Please pick out and copy every line of the entries below that contains the word "pixels". Case counts.

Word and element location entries

◇ ◇ ◇

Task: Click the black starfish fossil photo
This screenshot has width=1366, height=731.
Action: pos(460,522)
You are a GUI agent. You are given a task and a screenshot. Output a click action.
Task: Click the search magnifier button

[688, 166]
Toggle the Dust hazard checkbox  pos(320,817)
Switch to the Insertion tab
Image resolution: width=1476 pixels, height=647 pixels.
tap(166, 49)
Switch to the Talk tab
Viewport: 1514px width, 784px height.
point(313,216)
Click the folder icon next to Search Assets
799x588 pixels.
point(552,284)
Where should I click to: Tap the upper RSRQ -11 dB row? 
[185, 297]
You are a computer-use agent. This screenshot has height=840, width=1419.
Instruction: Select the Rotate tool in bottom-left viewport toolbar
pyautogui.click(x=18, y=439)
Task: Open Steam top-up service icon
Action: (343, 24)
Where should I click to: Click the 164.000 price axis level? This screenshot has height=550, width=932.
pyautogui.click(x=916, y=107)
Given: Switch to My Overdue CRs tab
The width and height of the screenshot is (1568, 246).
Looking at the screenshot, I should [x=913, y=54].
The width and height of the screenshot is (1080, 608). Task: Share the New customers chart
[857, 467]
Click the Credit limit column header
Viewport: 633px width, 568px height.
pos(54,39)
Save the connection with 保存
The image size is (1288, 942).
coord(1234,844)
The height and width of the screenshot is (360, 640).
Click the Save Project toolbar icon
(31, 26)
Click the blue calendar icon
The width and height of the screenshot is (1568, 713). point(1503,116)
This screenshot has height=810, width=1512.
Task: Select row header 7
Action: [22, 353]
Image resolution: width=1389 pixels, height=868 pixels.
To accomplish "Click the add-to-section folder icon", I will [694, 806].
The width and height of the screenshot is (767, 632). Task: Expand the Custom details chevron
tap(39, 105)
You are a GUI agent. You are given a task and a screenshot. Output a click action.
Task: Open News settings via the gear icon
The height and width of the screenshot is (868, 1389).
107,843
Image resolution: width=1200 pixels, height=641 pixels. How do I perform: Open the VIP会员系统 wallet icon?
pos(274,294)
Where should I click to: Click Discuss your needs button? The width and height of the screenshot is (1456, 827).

◇ ◇ ◇

[REPLY TO THE EXERCISE]:
Image resolution: width=1476 pixels, height=647 pixels.
799x588 pixels.
Image resolution: width=1389 pixels, height=868 pixels.
Image resolution: width=1200 pixels, height=641 pixels. How do I perform: Open the VIP会员系统 wallet icon?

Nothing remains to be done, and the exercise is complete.